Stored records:
•••••

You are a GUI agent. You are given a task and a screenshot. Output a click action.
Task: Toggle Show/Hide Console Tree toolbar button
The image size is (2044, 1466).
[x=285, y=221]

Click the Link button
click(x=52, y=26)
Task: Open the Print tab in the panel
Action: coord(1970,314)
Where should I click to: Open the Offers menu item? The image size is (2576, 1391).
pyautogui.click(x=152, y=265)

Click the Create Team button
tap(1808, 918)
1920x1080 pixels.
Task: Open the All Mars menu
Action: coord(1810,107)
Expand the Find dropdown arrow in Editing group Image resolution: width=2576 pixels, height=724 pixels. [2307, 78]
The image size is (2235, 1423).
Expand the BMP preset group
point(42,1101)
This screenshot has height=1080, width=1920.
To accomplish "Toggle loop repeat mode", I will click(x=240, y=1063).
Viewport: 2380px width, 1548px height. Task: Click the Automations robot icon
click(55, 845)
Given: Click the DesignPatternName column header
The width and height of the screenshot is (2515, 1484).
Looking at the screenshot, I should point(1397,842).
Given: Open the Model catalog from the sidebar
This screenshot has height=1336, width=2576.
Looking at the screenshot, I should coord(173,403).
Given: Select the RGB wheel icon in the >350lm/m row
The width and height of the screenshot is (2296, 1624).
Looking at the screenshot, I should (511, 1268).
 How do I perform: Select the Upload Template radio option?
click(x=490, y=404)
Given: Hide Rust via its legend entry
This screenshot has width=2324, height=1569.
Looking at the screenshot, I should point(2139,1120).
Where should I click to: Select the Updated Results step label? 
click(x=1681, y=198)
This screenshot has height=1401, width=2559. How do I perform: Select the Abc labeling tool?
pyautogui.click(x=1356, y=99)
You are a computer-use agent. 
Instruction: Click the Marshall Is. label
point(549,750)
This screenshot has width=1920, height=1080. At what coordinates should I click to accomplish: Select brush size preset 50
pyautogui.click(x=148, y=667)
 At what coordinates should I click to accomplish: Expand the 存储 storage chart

•••••

Copy the data above exactly. Every line must be included.

You are a GUI agent. You are given a task and a screenshot. Output a click action.
Task: Toggle Show/Hide Console Tree toolbar button
The image size is (2044, 1466).
[x=285, y=221]

Click the Link button
click(x=52, y=26)
Task: Open the Print tab in the panel
Action: coord(1970,314)
Where should I click to: Open the Offers menu item? The image size is (2576, 1391).
pyautogui.click(x=152, y=265)

Click the Create Team button
tap(1808, 918)
1920x1080 pixels.
Task: Open the All Mars menu
Action: coord(1810,107)
Expand the Find dropdown arrow in Editing group Image resolution: width=2576 pixels, height=724 pixels. [2307, 78]
The image size is (2235, 1423).
Expand the BMP preset group
point(42,1101)
This screenshot has height=1080, width=1920.
To accomplish "Toggle loop repeat mode", I will click(x=240, y=1063).
Viewport: 2380px width, 1548px height. Task: Click the Automations robot icon
click(55, 845)
Given: Click the DesignPatternName column header
The width and height of the screenshot is (2515, 1484).
Looking at the screenshot, I should point(1397,842).
Given: Open the Model catalog from the sidebar
This screenshot has height=1336, width=2576.
Looking at the screenshot, I should coord(173,403).
Given: Select the RGB wheel icon in the >350lm/m row
The width and height of the screenshot is (2296, 1624).
Looking at the screenshot, I should (511, 1268).
 How do I perform: Select the Upload Template radio option?
click(x=490, y=404)
Given: Hide Rust via its legend entry
This screenshot has width=2324, height=1569.
Looking at the screenshot, I should point(2139,1120).
Where should I click to: Select the Updated Results step label? 
click(x=1681, y=198)
This screenshot has height=1401, width=2559. How do I perform: Select the Abc labeling tool?
pyautogui.click(x=1356, y=99)
You are a computer-use agent. 
Instruction: Click the Marshall Is. label
point(549,750)
This screenshot has width=1920, height=1080. At what coordinates should I click to accomplish: Select brush size preset 50
pyautogui.click(x=148, y=667)
 At what coordinates should I click to accomplish: Expand the 存储 storage chart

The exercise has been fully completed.